To produce 1-aminonorbornanes, the team employed a photocatalyst to execute the desired transformation. Catalysts are compounds that facilitate a chemical reaction, and in the case of photoredox catalysis, the special brand of photochemistry the team used, the catalysts operate by using the energy of visible light to shuttle electrons between molecules.

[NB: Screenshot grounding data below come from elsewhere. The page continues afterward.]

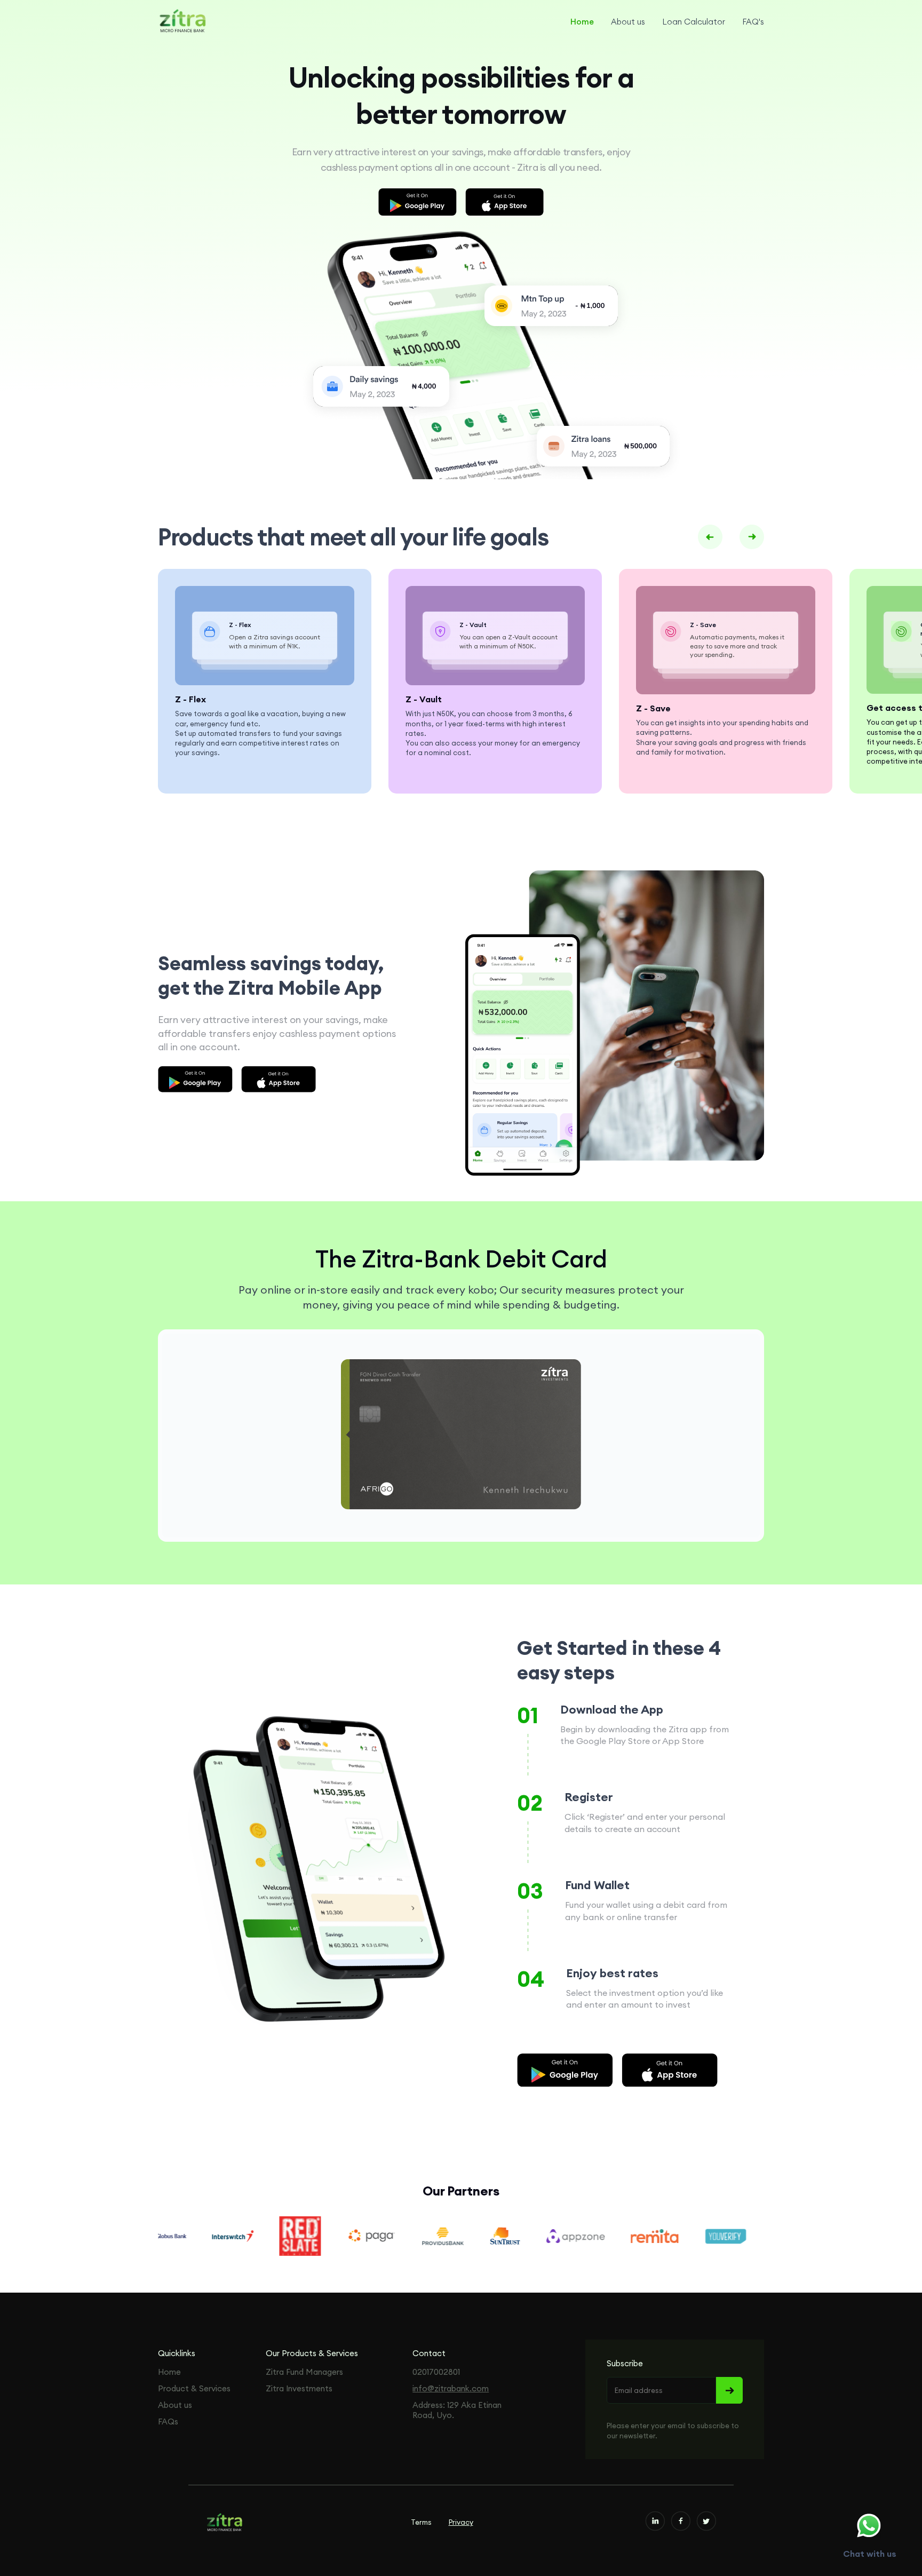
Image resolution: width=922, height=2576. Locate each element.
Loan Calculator (693, 22)
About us (628, 22)
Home (582, 22)
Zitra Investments (299, 2388)
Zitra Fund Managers (304, 2372)
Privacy (461, 2522)
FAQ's (753, 22)
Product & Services (194, 2388)
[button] (710, 537)
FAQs (168, 2421)
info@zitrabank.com (450, 2388)
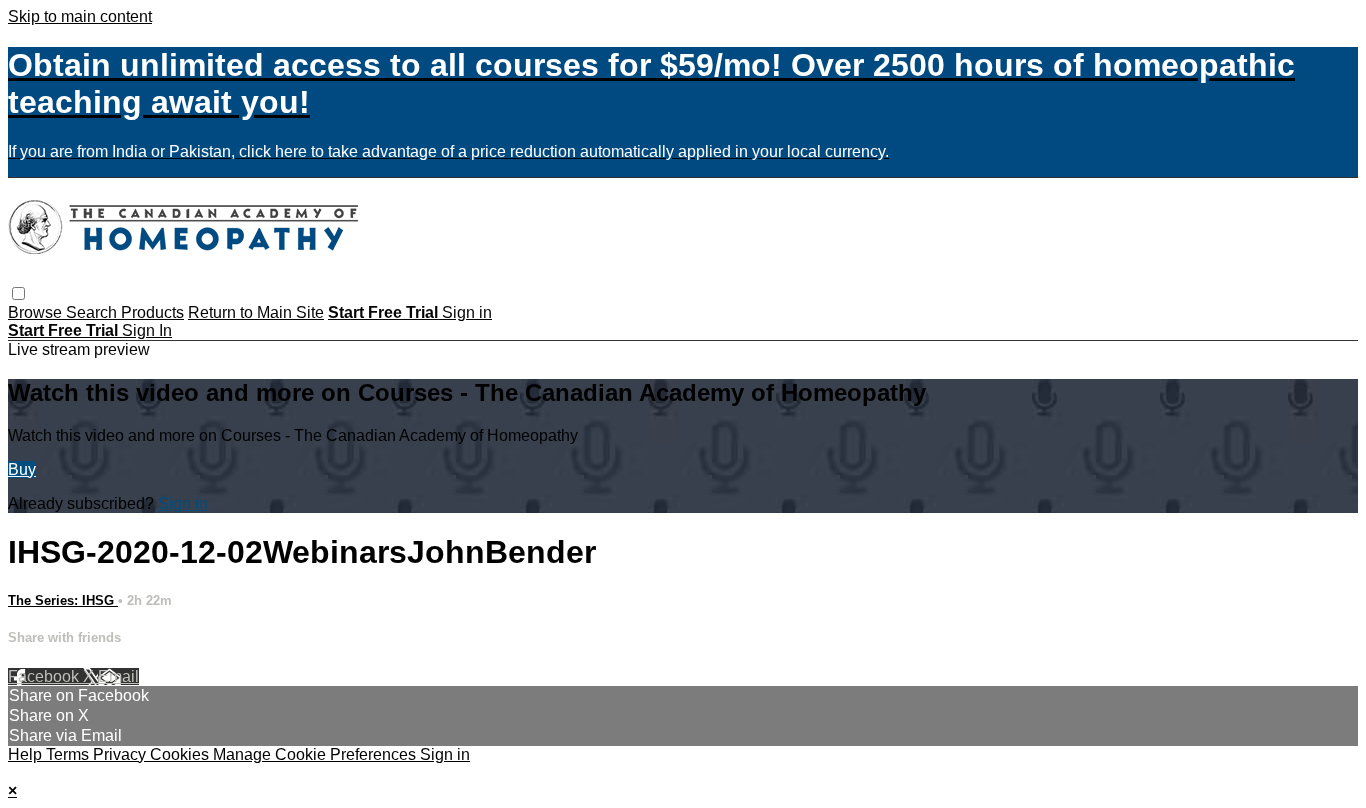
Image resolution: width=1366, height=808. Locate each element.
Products (152, 312)
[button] (18, 293)
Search (93, 312)
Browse (37, 312)
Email (118, 676)
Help (27, 754)
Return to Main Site (256, 312)
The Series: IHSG (63, 600)
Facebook (45, 676)
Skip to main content (80, 16)
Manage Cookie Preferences (316, 754)
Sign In (147, 330)
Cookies (181, 754)
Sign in (467, 312)
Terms (69, 754)
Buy (22, 469)
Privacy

When Sodano and Staveness mix their photocatalyst with an aminocyclopropane and expose the solution to LED lights, the catalyst takes an electron from the aminocyclopropane, initiating the process that produces the 1-aminonorbornane, which is still missing its electron. The catalyst then gives the electron back to complete the reaction. Nothing else needs to be added other than the light, making this process exceptionally environmentally benign.

Study co-author Klarissa Jackson of Lipscomb University studied the safety of the 1-aminonorbornanes. She applied the compounds to liver fragments containing the enzymes that typically metabolize drug compounds. She found that when the enzymes broke down the 1-aminonorbornanes, the process did not produce the harmful metabolites that result from anilines.

"People are always striving to generate safer and better medicines, and what we need from a chemistry standpoint are more tools to do that," Stephenson said. "Additionally, we can combine sustainability with these new tools, so you get both an environmentally friendly way to produce these compounds, and the final products have the potential to have implications in human health."